Старания Липкина оказались небезуспешными. Литературоведы, в отличие от историков, практически игнорируют рассказ «Мама». Гроссмановский «биографический миф» – во всех его вариантах – исключает саму возможность сочувственного внимания писателя к Ежову, попытку увидеть в нем не только функцию должности.
Разумеется, освобождение Губер можно отнести и к разряду чудес. Но, согласно немецкой поговорке, у чуда было имя.
Это имя Гроссман помнил. Не случайно рассказу дал заглавие «Мама», хотя в центре повествования – приемная дочь Ежова.
К 1960 году в советской публицистике Ежов стал, можно сказать, персонификацией зла. О жене наркома в редакциях тоже слышать не желали – по соображениям политического характера. Гроссман, вероятно, на скорую публикацию рассказа «Мама» не надеялся. Сделал то, что считал своим долгом.
Литературные игры
Гроссман в 1938 году опять выиграл. Сумел избавить от лагеря жену, а ее детей – от спецдетдома. Такое мало кому удавалось.
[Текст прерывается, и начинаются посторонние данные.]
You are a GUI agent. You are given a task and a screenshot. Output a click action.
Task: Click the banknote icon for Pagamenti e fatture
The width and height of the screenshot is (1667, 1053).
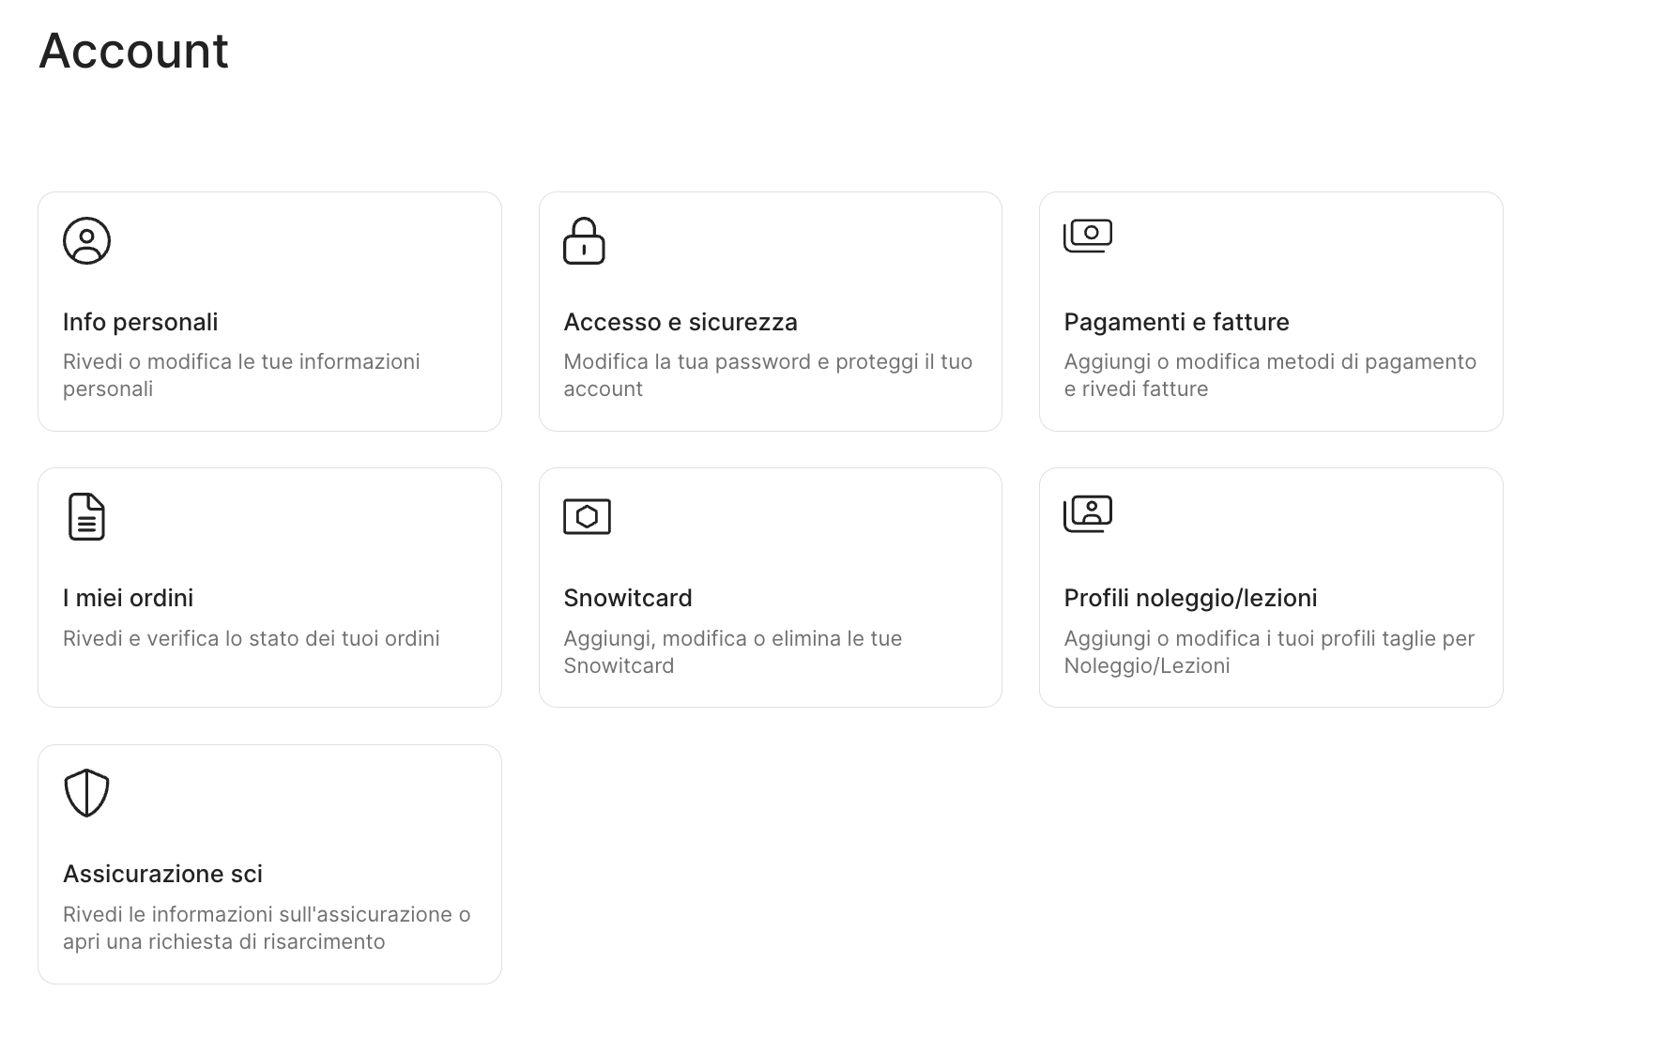tap(1088, 236)
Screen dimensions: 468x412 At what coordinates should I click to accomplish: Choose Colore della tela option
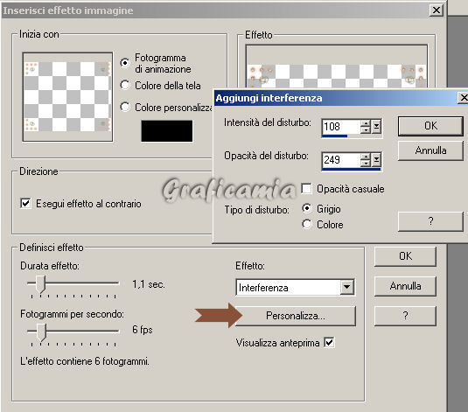[125, 85]
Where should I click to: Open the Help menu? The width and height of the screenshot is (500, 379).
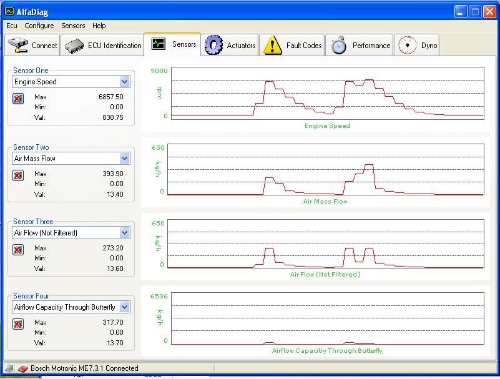[x=99, y=26]
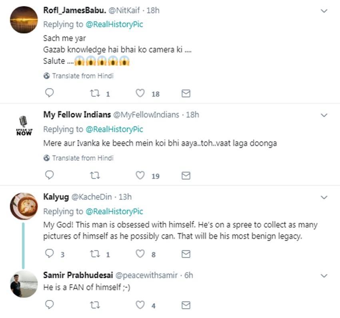Translate Rofl_JamesBabu's tweet from Hindi

coord(82,76)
Известий о Баглюке, Воронском, Губере, Катаеве, Зарудине и Лежневе, надо полагать, не получал. Вероятно, знал, что Лебедев, не дожидаясь ареста, застрелился. Что до прочих, то надежда оставалась: «десять лет безправа переписки».
Гроссмановских писем 1939 года сохранилось крайне мало. Судя по ним, быт в новой квартире удалось организовать. Летом снимал для семьи дачу в Подмосковье. Ездил также в писательские дома отдыха. Много работал и там: несколько издательств предложили опубликовать роман «Степан Кольчугин» полностью, но завершение планировалось еще не скоро. По-прежнему в журналах печатался.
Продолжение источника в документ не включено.